Shadowstats, the statistical tracking website that keeps tabs on things such as the money supply, the real unemployment rate, true debt figures, etc etc has announced today that The U.S. economy is in an intensifying inflationary recession that eventually will evolve into a hyperinflationary great depression. Hyperinflation could be experienced as early as 2010, if not before.

Basically the author, John Williams has come to the same conclusion that Tribble Agency did earlier with a similar report.

Basically it appears that our shared belief is rather simple…. the government has printed off a ton of money, and that money has to go somewhere. Our conclusion is that the additional money will end up into the price of milk, bread, clothes, and of course gasoline.

Example prices that one may expect if this prediction comes true:

Regular Gasoline - $12.49 dollars a gallon
1 gallon of milk - $13.24 dollars a gallon
Credit Card balance rate - 84%
Oil Change - $123.00
Whopper with Cheese - $18.48 + Tax

One month later:

Regular Gasoline - $21.87 dollars a gallon
1 gallon of milk - $17.12 dollars a gallon
Credit Card balance rate - 98%
Oil Change - $179.50
Whopper with Cheese - $21.16 + Tax

You get the idea, and since inflation like that never is evenly spread with income, the chances are you will be faced with prices like this and salaries like that

Shadowstats is stating this future as an absolute. However I do see “an out” to this, and this out is one of the reasons that Paul Volker is on the Obama task force, because in the 1980’s his mission was to “suck out inflation” and he did it by causing a massive federal funds rate hike, which had averaged 11.2% in 1979, was raised by Volcker to a peak of 20% in June 1981. The prime rate rose to 21.5% in ‘81 as well.

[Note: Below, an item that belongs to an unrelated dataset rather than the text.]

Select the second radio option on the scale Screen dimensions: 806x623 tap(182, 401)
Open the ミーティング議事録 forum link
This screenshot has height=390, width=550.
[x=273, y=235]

This caused the mother of Recessions, massive layoffs and pretty much a economy in tatters. Basically when comparing our current crisis to the most recent in history, it’s always compared to early 1981. But there was a reason he did this, Volcker had to take that money out of the economy and curb the lingering 1970’s era inflation, and the chances are Obama has him on staff so he can rinse and repeat.

Something is going up, either inflation or the interest rates, but something has to give. What do I know? I’m just some guy who’s degree is in economics.